Strangely, though, he won't talk to those students about what they likely want to know. "I'm a little bit of a schizophrenic person," he says, noting that he separates his writing life from his academic one.

"I refuse to speak about my work, my novels, my movies, with my students I prefer to speak about the authors. Because I'm the teacher and my life is not important. There are many, many people more important than me."

He'd rather talk to them, he says, about Stanley Kubrick, Alfred Hitchcock, Woody Allen and Alejandro Gonzalez Inarritu. This French director is a fan of world cinema; an admirer, for example, of young Canadian actress and director Sarah Polley. "It's a perfect diamond," he says of the 29-year-old's 2006 debut, "Away From Her." "She is a great artist."

Mr. Claudel's wide-ranging taste might be a result of how he got interested in the visual medium. He grew up in the small town of Dombasle-sur-Meurthe, and he remembers his family getting its first television in 1969. "Because my father wanted to have the TV for the first man on the moon," he recalls.

His father woke him up in the middle of the night to see the footage. "It was fantastic."

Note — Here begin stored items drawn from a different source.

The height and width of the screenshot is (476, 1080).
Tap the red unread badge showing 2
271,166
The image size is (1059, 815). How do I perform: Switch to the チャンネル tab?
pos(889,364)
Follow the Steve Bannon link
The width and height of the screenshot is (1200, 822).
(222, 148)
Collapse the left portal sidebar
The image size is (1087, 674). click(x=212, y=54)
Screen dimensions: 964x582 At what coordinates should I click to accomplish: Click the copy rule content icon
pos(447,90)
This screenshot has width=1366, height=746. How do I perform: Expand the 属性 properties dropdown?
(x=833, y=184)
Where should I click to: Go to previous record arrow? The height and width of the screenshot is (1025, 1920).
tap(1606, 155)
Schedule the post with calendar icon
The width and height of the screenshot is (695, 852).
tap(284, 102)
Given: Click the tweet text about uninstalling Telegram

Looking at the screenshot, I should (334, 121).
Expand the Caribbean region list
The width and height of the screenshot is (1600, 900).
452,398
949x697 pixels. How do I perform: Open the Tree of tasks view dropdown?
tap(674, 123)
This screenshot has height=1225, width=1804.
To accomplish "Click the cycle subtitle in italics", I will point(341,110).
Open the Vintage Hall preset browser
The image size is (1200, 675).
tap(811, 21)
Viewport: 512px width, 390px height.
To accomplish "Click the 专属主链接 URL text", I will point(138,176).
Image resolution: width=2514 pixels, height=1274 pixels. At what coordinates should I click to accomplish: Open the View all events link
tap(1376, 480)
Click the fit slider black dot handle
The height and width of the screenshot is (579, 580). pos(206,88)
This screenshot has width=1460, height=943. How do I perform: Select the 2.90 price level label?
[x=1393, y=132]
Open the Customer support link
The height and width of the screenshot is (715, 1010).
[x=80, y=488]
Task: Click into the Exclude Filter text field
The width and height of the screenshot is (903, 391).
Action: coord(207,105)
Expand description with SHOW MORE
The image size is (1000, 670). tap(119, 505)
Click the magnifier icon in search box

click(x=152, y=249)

Every Sunday, French television would show old films from around the world. "I fell in love with movies at this time," Mr. Claudel says. "It's a long story, between the movies and I."

In fact, while "I've Loved You So Long" marks his directorial debut, he actually did make a film long before, when he was just 22, after studying both literature and film in college. "It was very bad," Mr. Claudel says with a laugh.

It's clear he's well-versed in American cinema. When asked if he'd like to make a movie in Hollywood, he pauses a long time. "I think the most important difference between European art and American art is maybe about the building of the movie. I wanted to make this one with a very small budget," he says. "I had final cut. I don't know if it's possible to have the same freedom in the American context."

Mr. Claudel's work - both in novels and in films - has had exposure in the U.S., which he says is unfortunately difficult to come by for most French artists. "I think it's very important to have a connection between people in different countries," he says, just weeks after a French writer won the Nobel Prize and a Nobel official called American literature too insular.

"In France, we have a lot of translated books, foreign movies, music," says Mr. Claudel. "We are a country with many, many faults, but on this point, it's very important for me to have the chance to discover other movies, novels, music."